BEGIN Task data

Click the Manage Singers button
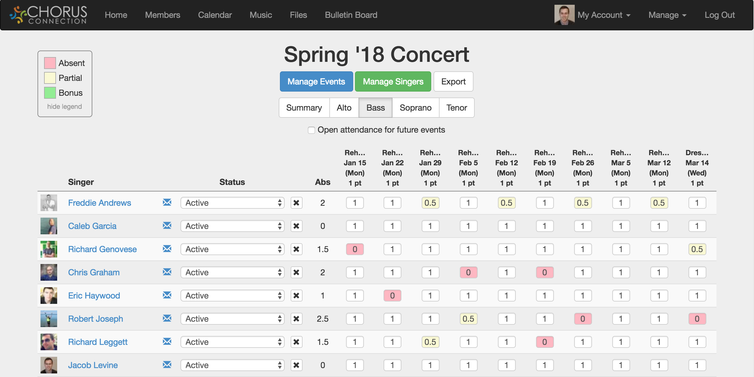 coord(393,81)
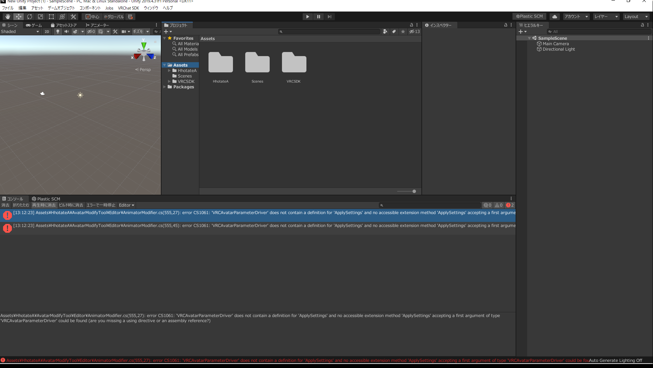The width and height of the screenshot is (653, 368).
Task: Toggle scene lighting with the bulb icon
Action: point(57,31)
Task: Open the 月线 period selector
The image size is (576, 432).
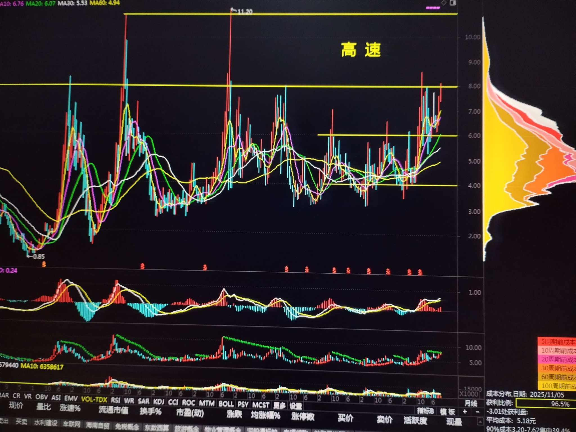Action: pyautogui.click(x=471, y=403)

END Task data

## Problem details
Output the whole of the data, unchanged; keep the pictures out.

## Exercise answer
Click the Manage Singers button
 coord(393,81)
The width and height of the screenshot is (653, 368).
Task: Toggle scene lighting with the bulb icon
Action: point(57,31)
Task: Open the 月线 period selector
The image size is (576, 432).
Action: pyautogui.click(x=471, y=403)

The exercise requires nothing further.